"The Three Strangers" | |
---|---|
Author | Thomas Hardy |
Country | United Kingdom |
Language | English |
Series | Wessex Tales |
Genre(s) | Short story |
Published in | Longman's Magazine Harper's Weekly |
Publication type | Periodical Book |
Media type | |
Publication date | 1883 |
Followed by | "The Withered Arm" |
The Three Strangers is a short story by Thomas Hardy from 1883.
Contents |
A party of nineteen people is assembled in Higher Crowstairs, a shepherd's cottage near Casterbridge. A stranger joins them to seek shelter for the rough weather. A second stranger comes in, and sings a song that reveals he's a hangman. A third strangers enters briefly, but then flees.

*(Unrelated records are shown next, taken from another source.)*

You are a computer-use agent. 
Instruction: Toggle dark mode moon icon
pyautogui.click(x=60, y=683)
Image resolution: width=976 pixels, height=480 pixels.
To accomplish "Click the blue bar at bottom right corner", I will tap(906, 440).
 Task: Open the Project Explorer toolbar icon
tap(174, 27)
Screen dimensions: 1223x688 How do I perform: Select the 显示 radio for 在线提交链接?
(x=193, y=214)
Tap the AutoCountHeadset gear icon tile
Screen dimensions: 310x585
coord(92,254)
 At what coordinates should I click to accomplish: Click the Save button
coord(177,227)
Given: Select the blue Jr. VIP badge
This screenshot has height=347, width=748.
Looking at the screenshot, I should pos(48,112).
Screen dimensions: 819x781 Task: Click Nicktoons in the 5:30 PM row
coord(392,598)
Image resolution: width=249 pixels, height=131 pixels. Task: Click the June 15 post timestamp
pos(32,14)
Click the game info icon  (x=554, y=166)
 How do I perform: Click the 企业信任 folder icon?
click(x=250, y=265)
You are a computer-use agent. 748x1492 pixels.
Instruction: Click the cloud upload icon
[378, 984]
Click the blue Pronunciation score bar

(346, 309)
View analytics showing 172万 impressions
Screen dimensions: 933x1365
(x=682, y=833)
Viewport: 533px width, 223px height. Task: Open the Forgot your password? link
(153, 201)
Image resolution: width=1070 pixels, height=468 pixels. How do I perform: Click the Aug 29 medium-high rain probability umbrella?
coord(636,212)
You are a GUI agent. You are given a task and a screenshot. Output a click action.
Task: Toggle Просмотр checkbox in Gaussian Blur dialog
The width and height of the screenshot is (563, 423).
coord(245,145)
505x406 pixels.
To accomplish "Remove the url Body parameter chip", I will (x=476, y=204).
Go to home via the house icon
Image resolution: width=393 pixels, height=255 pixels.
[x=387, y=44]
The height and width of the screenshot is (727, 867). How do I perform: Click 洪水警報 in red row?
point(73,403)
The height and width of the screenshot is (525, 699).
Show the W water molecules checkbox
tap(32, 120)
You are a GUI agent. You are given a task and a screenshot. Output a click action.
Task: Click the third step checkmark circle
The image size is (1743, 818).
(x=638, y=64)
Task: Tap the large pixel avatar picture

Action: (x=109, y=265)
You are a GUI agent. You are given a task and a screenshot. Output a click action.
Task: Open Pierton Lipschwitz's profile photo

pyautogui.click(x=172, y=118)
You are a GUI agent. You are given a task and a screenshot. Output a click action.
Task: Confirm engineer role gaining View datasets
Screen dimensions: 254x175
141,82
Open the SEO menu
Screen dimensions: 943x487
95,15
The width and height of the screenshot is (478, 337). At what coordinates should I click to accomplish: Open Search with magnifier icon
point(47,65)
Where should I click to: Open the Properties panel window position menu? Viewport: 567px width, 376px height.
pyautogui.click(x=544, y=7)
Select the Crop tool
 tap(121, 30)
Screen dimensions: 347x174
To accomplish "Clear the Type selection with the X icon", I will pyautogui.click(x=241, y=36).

They are interrupted by a gunshot, a signal that means a prisoner has escaped. The people leave the cottage to seek the third stranger and arrest him. They bring him to Casterbridge jail, but he turns out to be the wrong man. The first stranger was the actual convict, Timothy Summers, a man who stole sheep out of poverty. The third stranger was his brother. The conclusion is that there won't be a hanging in the morning.
The story is a pastoral history[1] told by an omniscient narrator more than fifty years after the event. The sheep-stealer is a kind of folk hero who stole to survive and escaped by outsmarting his hangman.
Casterbridge was the name for Dorchester in Thomas Hardy's Wessex.[2]
The Three Strangers was published in Longman's Magazine and Harper's Weekly in March 1883.[3] Five years later it became the first of five stories in Hardy's Wessex Tales.